SC Viktoria Griesheim
- Full name: Sportclub Viktoria 06 Griesheim
- Founded: 1906; 120 years ago
- Ground: Stadion am Hegelsberg
- Capacity: 5,000
- Chairman: Karl-Heinz Schecker
- Manager: Holger Kurth
- League: Hessenliga (V)
- 2015–16: 8th
- Website: https://www.scv-griesheim.de/
| Home colours | Away colours |

= SC Viktoria 06 Griesheim =

German football club

SC Viktoria 06 Griesheim is a German football club based in Griesheim, Hesse.

==History==
Founded in 1906 the club enjoyed some of its best seasons through the 70s and 80s. In 1973 they advanced to the Landesliga Hessen-Süd (IV) and in their fourth season of play there emerged as champions to earn promotion to the Oberliga Hessen (III). Three seasons later in 1980–81, Viktoria Griesheim claimed the championship in that division, in a year when no promotion places were available to the Oberliga champions. That was the pinnacle as the club's achievement as they began a slide that led to an 18th-place finish and relegation in 1988. Griesheim returned to the Oberliga for a single season appearances in 1991 and 2004, but both campaigns also ended in a last place finish and relegation.

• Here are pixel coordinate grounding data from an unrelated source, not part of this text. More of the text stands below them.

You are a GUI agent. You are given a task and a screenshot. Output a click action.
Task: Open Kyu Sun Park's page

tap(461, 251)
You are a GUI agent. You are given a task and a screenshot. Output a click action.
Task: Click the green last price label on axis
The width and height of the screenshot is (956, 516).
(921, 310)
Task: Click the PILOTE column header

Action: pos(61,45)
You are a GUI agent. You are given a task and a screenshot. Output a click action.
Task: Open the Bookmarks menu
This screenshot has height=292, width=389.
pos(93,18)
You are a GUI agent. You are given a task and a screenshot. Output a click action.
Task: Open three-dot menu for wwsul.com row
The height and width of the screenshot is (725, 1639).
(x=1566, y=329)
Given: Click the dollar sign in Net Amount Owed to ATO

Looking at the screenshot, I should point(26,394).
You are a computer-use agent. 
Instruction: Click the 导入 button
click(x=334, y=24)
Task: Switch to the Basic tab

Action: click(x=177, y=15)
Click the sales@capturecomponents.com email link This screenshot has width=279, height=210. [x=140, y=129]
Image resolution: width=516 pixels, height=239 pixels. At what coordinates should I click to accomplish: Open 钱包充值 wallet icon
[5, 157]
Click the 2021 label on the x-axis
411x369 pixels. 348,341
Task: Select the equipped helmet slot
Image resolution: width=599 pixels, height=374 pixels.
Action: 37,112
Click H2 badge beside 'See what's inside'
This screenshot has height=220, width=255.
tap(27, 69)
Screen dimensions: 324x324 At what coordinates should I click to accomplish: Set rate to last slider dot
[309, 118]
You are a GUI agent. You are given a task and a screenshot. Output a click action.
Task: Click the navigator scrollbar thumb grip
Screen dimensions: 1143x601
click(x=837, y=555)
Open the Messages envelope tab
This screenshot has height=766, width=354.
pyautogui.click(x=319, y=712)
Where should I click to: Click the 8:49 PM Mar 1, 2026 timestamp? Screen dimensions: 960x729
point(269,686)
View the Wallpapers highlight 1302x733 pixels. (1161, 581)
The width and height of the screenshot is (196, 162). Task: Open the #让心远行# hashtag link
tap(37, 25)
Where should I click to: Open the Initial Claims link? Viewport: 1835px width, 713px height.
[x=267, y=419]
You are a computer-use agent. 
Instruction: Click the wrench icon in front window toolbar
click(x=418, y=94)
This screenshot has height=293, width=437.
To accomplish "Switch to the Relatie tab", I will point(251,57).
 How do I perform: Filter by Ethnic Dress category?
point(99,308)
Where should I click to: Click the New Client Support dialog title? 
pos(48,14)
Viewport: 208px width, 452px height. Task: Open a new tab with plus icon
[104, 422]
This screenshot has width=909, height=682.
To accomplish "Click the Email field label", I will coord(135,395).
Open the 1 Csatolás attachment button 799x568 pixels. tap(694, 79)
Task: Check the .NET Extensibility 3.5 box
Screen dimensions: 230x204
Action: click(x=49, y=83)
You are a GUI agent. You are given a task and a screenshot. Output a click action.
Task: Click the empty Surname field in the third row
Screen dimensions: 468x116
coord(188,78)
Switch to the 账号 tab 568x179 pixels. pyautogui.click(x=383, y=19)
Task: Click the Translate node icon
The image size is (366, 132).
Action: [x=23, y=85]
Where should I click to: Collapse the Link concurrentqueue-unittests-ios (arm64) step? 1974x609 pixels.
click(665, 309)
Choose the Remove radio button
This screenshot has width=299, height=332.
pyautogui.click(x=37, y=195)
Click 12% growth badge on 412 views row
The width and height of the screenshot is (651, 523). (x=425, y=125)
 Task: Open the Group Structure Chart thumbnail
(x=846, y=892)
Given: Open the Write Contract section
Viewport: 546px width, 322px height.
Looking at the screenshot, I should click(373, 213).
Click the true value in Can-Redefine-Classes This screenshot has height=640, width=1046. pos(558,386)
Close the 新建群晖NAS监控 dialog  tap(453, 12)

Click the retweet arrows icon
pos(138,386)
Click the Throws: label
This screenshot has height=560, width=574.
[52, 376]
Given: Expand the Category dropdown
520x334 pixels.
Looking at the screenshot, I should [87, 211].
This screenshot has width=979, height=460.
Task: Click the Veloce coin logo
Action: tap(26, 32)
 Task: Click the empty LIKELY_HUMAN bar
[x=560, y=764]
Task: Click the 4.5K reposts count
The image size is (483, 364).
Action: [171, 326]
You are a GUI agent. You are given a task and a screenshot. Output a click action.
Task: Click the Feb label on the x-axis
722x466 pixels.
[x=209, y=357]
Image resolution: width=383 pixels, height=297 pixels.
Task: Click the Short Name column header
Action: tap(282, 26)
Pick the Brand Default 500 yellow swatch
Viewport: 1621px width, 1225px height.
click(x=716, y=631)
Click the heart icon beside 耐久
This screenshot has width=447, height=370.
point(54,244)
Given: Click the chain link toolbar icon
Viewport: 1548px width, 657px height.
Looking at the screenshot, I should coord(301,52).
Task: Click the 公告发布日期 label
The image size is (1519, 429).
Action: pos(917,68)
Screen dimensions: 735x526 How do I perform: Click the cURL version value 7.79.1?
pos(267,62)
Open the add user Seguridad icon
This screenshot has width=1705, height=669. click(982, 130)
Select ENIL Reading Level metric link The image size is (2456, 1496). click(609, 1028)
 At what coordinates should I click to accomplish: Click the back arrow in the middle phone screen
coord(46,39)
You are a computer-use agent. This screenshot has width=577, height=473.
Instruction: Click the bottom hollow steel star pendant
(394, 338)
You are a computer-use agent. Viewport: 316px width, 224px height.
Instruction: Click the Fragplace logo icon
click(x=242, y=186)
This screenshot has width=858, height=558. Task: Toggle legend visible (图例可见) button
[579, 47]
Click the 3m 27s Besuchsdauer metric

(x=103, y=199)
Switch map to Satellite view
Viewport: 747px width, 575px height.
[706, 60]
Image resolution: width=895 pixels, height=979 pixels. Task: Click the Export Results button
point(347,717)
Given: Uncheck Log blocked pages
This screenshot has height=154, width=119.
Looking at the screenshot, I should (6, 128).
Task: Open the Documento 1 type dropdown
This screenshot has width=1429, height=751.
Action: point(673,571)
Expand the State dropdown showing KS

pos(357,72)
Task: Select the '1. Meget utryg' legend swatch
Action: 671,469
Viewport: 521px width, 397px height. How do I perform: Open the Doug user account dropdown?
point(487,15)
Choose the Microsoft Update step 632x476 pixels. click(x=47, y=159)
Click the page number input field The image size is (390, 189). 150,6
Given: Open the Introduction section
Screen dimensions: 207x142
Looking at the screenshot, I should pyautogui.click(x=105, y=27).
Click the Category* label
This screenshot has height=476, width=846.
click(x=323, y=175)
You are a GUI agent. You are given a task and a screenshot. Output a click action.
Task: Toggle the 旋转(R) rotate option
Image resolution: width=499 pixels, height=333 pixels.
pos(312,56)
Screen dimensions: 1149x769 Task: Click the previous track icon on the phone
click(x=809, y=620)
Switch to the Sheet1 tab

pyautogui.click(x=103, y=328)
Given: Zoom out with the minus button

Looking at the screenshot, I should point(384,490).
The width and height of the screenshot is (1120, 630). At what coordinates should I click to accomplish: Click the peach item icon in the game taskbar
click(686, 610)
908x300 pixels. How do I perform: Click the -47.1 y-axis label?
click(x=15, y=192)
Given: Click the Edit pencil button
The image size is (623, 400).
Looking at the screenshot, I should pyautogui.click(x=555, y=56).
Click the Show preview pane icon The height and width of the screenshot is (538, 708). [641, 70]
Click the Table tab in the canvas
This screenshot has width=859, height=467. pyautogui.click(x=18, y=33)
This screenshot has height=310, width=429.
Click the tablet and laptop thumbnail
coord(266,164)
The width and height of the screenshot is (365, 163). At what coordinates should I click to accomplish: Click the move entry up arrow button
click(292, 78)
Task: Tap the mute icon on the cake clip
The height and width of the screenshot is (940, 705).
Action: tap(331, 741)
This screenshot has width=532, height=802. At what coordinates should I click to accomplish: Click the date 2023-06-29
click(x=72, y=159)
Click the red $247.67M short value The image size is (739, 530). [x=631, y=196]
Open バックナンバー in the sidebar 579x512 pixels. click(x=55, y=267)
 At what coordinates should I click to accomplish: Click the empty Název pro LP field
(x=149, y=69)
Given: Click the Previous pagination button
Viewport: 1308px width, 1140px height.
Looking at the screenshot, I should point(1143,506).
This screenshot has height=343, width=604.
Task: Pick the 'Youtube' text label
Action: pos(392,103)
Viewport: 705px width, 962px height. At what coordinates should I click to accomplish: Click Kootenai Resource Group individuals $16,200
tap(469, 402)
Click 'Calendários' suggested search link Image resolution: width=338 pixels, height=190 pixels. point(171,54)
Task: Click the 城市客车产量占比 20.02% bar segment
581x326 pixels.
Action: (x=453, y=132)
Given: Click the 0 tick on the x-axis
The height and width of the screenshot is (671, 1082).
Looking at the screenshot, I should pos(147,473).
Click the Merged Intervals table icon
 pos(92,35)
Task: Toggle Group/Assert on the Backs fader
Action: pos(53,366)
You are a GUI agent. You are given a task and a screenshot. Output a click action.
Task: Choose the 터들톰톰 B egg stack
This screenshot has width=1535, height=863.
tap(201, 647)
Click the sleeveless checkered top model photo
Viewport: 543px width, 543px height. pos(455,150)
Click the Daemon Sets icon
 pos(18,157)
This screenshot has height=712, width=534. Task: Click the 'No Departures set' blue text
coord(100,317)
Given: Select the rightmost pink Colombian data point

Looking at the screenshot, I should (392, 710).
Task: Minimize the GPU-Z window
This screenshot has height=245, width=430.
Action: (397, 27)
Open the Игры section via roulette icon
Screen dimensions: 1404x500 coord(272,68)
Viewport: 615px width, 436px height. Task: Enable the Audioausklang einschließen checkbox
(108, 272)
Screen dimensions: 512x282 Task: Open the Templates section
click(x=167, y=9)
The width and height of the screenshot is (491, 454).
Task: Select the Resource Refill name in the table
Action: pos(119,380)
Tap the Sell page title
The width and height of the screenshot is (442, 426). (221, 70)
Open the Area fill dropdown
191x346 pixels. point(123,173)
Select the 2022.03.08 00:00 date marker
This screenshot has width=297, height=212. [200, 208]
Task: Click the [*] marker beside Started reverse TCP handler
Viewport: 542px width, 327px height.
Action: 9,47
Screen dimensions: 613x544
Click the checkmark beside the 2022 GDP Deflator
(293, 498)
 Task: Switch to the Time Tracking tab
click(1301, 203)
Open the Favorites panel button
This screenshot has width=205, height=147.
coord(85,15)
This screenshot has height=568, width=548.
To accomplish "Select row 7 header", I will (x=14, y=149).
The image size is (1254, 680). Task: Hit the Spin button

The clubplayed in the Verbandsliga Hessen-Süd (VI) as an upper table side until 2012 when a league title meant another promotion.

==Honours==
The club's honours:
- Oberliga Hessen
  - Champions: 1981
- Landesliga Hessen-Süd
  - Champions: 1977, 1990, 2003
- Verbandsliga Hessen-Süd
  - Champions: 2012

==Recent seasons==
The recent season-by-season performance of the club:

| Season | Division | Tier | Position |
| 2000–01 | Bezirksoberliga Darmstadt | VI | ↑ |
| 2001–02 | Landesliga Hessen-Süd | V | 3rd |
| 2002–03 | Landesliga Hessen-Süd | 1st ↑ |
| 2003–04 | Oberliga Hessen | IV | 18th ↓ |
| 2004–05 | Landesliga Hessen-Süd | V | 4th |
| 2005–06 | Landesliga Hessen-Süd | 5th |
| 2006–07 | Landesliga Hessen-Süd | 10th |
| 2007–08 | Landesliga Hessen-Süd | 7th |
| 2008–09 | Verbandsliga Hessen-Süd | VI | 13th |
| 2009–10 | Verbandsliga Hessen-Süd | 4th |
| 2010–11 | Verbandsliga Hessen-Süd | 7th |
| 2011–12 | Verbandsliga Hessen-Süd | 1st ↑ |
| 2012–13 | Hessenliga | V | 10th |
| 2013–14 | Hessenliga | 16th |
| 2014–15 | Hessenliga | 14th |
| 2015–16 | Hessenliga | 8th |
| 2016–17 | Hessenliga |  |

- With the introduction of the Regionalligas in 1994 and the 3. Liga in 2008 as the new third tier, below the 2. Bundesliga, all leagues below dropped one tier. Also in 2008, a large number of football leagues in Hesse were renamed, with the Oberliga Hessen becoming the Hessenliga, the Landesliga becoming the Verbandsliga, the Bezirksoberliga becoming the Gruppenliga and the Bezirksliga becoming the Kreisoberliga.